The big thing that changed for me was my first novel being on promotion on Amazon. Until now I'd had plenty of good reviews from people who bought The Art of Letting Go because they know me, and a handful from strangers. This month, as hundreds of people have bought my first book, I'm getting reviews from people I've never met, who have no link to me at all - and they're still (mostly) good! Even better, people are getting in contact with me personally just to tell me how much they loved my book. I'm amazed and humbled, convinced there must be a mistake somewhere but determined to keep going. Of course, I'm terrified the second book will be a disappointment now, but at least I will have tried.

I've spent the last few weeks, re-working my ideas for my second novel (with the working title of Matthew's List). It still feels tough - I started writing it before my baby was born, took six months off, started all over again, wrote twice as much and now am scrapping the whole thing! But it feels good too. It is fun!

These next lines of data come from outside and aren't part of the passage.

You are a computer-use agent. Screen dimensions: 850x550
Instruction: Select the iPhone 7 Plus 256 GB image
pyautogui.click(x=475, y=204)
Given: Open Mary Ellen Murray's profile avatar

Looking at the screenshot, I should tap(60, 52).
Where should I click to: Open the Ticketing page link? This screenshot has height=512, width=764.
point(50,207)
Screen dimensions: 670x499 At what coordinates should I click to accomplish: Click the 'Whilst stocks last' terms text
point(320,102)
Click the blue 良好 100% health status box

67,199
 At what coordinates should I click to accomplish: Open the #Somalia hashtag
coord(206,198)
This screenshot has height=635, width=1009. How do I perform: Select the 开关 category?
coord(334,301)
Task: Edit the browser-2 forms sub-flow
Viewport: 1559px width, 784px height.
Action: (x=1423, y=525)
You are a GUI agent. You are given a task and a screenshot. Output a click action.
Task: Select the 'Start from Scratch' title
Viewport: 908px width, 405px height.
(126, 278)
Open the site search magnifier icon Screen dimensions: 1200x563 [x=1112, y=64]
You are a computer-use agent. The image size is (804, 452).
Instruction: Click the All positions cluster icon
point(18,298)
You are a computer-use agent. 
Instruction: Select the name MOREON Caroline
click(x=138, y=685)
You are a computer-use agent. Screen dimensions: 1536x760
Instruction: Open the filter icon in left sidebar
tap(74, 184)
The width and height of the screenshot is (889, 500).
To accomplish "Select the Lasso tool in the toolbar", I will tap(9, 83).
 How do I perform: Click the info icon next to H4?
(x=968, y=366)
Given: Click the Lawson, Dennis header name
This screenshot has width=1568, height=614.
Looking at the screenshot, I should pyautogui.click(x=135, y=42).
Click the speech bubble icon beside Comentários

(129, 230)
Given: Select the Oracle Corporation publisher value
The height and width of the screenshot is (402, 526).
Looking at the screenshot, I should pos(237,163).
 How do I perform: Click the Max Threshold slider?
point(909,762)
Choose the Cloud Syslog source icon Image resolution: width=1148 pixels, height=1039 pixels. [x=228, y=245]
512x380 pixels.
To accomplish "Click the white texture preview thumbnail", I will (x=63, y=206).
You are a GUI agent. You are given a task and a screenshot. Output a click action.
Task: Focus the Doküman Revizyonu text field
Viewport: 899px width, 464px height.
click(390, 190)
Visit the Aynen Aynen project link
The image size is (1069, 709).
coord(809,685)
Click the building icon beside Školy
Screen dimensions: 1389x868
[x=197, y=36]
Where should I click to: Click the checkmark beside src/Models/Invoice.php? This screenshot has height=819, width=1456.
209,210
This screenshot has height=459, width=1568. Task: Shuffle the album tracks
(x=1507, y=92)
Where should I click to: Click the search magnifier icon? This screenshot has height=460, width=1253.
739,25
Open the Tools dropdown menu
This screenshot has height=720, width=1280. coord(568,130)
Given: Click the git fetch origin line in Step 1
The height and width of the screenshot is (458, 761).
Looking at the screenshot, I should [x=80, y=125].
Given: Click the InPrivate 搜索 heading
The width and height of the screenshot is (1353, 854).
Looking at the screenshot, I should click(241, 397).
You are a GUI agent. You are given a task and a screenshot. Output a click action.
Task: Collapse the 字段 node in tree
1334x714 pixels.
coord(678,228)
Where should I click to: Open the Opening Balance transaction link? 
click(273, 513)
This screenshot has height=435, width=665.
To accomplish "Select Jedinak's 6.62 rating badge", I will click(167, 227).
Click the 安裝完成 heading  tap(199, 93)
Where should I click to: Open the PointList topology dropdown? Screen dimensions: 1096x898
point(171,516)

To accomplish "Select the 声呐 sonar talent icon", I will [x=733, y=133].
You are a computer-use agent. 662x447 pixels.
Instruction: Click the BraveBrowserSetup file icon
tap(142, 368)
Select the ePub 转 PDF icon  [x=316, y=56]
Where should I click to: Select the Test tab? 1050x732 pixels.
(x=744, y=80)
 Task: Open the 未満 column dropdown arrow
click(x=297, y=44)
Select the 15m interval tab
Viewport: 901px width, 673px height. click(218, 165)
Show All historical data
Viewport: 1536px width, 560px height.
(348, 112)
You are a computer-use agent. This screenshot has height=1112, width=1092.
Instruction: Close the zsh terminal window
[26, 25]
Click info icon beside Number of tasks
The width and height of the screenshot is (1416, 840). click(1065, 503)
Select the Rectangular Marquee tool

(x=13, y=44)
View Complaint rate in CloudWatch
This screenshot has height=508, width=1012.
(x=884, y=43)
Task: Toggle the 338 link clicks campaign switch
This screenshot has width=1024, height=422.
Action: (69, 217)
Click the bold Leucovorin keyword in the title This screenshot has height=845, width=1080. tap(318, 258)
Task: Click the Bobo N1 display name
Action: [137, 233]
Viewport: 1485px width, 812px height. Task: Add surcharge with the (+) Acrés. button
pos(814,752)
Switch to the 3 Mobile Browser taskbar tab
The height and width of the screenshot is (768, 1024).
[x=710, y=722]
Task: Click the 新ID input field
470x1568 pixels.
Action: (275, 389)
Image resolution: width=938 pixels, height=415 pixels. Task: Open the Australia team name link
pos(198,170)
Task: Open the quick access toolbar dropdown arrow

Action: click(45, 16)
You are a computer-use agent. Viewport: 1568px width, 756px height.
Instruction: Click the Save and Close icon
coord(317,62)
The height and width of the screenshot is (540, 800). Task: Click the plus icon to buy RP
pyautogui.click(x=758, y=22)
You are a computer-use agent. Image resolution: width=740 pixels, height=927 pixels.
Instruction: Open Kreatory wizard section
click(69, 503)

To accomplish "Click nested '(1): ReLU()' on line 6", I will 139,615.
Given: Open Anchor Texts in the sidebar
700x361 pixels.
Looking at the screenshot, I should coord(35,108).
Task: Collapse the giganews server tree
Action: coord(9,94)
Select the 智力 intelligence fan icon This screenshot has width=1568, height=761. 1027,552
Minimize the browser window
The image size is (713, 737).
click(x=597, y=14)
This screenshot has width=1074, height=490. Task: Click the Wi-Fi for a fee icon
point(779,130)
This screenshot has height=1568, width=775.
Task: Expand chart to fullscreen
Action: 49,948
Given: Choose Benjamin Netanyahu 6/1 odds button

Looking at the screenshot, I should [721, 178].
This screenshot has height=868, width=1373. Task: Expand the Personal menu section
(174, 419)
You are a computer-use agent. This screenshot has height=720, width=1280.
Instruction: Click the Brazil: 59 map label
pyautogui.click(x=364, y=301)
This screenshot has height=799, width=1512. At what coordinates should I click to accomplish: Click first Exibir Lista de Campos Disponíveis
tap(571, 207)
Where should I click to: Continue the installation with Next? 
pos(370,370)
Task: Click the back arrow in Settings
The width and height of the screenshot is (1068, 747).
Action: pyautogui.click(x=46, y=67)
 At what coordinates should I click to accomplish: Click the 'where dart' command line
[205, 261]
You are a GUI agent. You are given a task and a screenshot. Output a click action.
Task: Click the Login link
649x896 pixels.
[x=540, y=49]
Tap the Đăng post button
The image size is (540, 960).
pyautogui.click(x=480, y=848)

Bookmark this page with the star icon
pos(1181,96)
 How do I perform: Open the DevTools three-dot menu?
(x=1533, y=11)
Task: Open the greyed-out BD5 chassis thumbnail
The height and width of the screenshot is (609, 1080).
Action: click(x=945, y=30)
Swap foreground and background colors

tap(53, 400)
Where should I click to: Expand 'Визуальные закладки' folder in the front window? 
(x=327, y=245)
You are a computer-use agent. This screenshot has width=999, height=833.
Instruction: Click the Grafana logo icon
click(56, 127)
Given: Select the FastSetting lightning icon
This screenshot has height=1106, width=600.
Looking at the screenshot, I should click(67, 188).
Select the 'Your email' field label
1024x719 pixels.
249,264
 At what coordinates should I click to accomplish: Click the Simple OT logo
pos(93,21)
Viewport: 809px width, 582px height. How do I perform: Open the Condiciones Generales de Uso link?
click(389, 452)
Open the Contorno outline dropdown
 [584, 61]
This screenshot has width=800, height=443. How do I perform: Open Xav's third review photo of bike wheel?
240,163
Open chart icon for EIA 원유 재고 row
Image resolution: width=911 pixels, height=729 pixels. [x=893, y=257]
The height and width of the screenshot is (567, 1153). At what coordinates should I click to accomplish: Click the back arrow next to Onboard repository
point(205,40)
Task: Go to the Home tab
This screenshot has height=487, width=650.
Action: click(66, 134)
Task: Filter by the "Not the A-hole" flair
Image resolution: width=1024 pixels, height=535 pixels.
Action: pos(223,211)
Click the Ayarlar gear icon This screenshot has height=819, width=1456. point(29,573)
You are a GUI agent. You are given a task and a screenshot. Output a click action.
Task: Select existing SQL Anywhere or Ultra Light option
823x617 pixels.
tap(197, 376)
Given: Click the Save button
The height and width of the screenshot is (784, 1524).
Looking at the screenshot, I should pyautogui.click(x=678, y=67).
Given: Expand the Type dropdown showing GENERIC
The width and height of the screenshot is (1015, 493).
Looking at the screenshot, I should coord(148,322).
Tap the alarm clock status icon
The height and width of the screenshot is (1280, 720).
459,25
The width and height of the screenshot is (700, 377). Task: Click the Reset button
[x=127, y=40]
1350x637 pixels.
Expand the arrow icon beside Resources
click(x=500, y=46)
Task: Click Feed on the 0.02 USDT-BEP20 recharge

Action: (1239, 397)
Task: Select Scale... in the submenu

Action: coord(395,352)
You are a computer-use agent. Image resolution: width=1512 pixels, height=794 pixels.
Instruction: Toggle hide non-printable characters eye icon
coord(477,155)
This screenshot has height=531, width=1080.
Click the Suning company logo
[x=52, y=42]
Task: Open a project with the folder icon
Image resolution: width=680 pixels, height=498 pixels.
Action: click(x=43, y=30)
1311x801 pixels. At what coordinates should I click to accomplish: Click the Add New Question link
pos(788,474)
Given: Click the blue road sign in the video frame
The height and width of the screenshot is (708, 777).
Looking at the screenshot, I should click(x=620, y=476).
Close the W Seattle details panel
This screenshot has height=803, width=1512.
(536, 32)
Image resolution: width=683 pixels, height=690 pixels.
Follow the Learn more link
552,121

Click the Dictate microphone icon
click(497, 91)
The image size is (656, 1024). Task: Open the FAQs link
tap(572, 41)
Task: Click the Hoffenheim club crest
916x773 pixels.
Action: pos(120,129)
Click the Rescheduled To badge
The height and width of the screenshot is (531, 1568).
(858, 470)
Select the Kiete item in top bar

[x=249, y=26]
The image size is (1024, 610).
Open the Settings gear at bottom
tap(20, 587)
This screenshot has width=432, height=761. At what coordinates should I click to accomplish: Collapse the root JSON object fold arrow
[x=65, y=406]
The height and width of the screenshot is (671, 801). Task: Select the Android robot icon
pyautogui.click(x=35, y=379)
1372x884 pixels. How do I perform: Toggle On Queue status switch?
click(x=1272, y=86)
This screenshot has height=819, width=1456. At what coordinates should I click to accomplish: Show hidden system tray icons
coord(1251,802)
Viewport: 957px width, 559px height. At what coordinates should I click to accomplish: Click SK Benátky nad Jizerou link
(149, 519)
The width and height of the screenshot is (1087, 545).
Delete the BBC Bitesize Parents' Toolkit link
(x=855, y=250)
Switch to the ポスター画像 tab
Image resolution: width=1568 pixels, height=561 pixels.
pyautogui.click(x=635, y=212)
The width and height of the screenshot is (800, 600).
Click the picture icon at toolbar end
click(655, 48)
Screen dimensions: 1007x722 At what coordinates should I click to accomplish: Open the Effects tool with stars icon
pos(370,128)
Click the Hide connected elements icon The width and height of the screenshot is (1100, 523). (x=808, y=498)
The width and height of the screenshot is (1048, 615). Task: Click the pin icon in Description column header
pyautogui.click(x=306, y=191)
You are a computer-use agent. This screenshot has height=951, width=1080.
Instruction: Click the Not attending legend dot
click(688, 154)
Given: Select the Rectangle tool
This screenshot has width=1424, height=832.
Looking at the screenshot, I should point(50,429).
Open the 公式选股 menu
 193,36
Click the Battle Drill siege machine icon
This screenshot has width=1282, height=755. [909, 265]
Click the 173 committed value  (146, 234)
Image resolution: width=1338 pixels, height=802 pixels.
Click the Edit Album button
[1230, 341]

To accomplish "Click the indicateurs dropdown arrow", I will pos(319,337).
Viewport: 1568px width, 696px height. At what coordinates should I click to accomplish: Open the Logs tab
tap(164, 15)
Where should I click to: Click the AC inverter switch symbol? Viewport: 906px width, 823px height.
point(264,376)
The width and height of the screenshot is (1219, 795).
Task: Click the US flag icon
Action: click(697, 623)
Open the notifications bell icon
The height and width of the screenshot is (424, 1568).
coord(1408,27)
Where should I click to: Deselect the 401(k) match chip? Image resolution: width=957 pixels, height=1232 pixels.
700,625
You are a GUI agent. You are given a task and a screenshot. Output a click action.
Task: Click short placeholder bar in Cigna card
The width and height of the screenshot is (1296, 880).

If I could encourage you all to do one thing, it would be this: when you read a book by a debut author and like it, tell them. You don't know how much they need to know it. They might be thinking of quitting. The fact that several people now have contacted me to ask me if I'm writing another novel has given me the answer they were looking for: Yes. Yes I am.

3 comments:

  1. I know the 'Half way through' feeling very well Chloe! Good luck with Plan B.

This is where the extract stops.